CW: Die Plattformvielfalt hat aber auch Nachteile. IBM muss eine ganze Palette verschiedener Betriebssysteme pflegen: OS/390, Z-OS, OS/400, AIX, Dynix/ptx, Windows NT, Windows 2000 und nun auch noch Linux. Das bedeutet einen immensen Aufwand, besonders im Vergleich zu Herstellern wie Sun, die nur eine Plattform bedienen und mit einer durchgängigen Systemarchitektur werben.

KUHLEN: Sun ist mit seiner Server-Reihe nur in einem beschränkten Leistungsbereich tätig. Was Sun im Unix-Bereich anbieten kann, können wir mit unserer P-Series besser und billiger. Diese deckt vom Lowend bis zum Highend mehr ab als Sun, und das ebenfalls mit nur einem Betriebssystem.

CW: Sun bedient vom Ein-Prozessor-Server bis zum Highend-System („Enterprise 10000“) ebenfalls das gesamte Leistungsspektrum. Es reicht vom File-Server bis zum Backend-Server der Mainframe-Klasse.

KUHLEN: Es ist interessant, dass Sun jetzt auch den Anspruch erhebt, Systeme mit Mainframe-Leistung anzubieten.

CW: Sun argumentiert, mit den neuen Midframes biete man Mainframe-Fähigkeiten zum Preis von Midrange-Systemen. Dabei geht es um Funktionen wie dynamische Partitionierung, Hot-Swap-Prozessoren oder Redundanz.

KUHLEN: Damit blendet Sun doch den Markt. Für mich bedeutet Mainframe-Funktionalität Logical Partitioning in einer Modularität, die deutlich unterhalb der Grenze eines einzelnen Prozessors liegt. Das kann Solaris nicht. Mit der Z-Serie können Sie logische Partitionen unabhängig von der Leistungsfähigkeit eines Prozessors definieren. Zweitens: Mainframe steht auch für eine Verfügbarkeit mit fünf Neunen [99,999 Prozent, Anm. d. Red.].

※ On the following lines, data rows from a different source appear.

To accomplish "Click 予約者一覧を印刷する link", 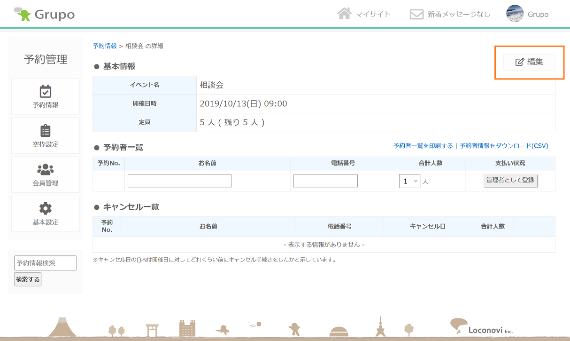I will coord(423,146).
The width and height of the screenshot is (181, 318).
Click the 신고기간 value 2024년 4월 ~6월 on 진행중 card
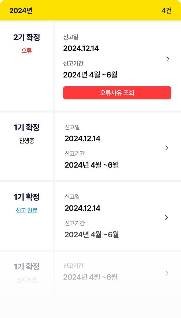click(91, 165)
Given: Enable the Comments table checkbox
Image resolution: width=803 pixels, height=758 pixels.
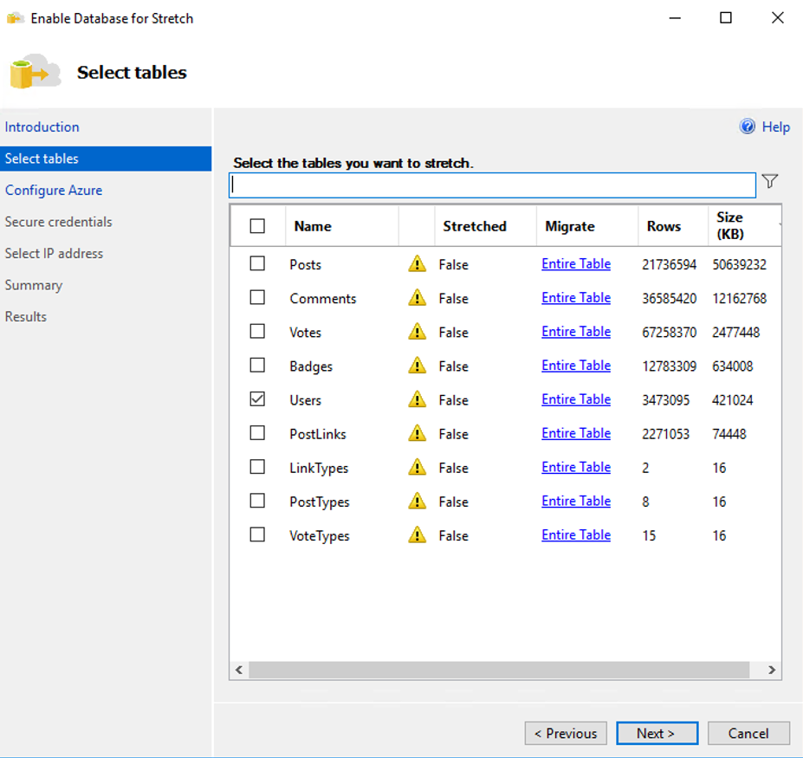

CW: Das versprechen HP und Sun auch.

KUHLEN: Es gibt aber einen Unterschied: Nur mit unserem Z-OS können Sie diese Fünf-Neunen-Verfügbarkeit mit Concurrent Maintenance erreichen. Mit anderen Worten: Sie warten die Betriebssystem-Komponenten bei laufendem Betrieb und installieren Upgrades und neue Releases. Das ist mit keinem anderen Betriebssystem möglich. Darüber hinaus bietet Parallel Sysplex die Möglichkeit, bis zu 32 Systeme zusammenzuschalten, die aus Sicht des Betriebssystems als ein großes System erscheinen. Damit lässt sich eine Datenbank über 32 Server mit je 20 Prozessoren legen, und das im Data-Sharing-Modus.

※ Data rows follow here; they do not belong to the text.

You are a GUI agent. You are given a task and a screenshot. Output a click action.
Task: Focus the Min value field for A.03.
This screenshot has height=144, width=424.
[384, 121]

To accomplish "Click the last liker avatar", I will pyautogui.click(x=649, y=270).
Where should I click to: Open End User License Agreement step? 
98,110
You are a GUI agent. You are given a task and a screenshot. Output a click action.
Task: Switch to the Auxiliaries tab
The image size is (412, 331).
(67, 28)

CW: Auch Sun offeriert Clustering-Optionen.

KUHLEN: Damit liegt Sun mindestens fünf Jahre hinter Parallel Sysplex zurück. Das bestätigen Analysten von Gartner oder IDC.

CW: Nach den Midrange-Servern wird Sun auch Highend-Server wie die Enterprise 10000 mit den neuen Ultrasparc-III-Prozessoren ausstatten. Dann wird sich das Leistungsspektrum erneut verändern.

KUHLEN: Es ist interessant, dass Sun zuerst die Midframes angekündigt hat. Man hat ja schon seit über zwei Jahren von den Ultrasparc-III-CPUs gesprochen. Inzwischen weiß man in der Branche, dass es Fertigungsprobleme gibt. Die neuen Server, die nun schon vor so langer Zeit angekündigt wurden, werden zu einem Zeitpunkt verfügbar, wo wir mit unseren Power-4-basierten Regatta-Systemen auf den Markt gehen können. Diese werden nochmals eine Leistungssteigerung um 100 Prozent bringen.

CW: Wann werden diese Rechner verfügbar sein?

KUHLEN: Im vierten Quartal. Wir gehen den umgekehrten Weg wie Sun. Zuerst kommen die Highend-Systeme auf den Markt; danach bedienen wir schrittweise andere Segmente.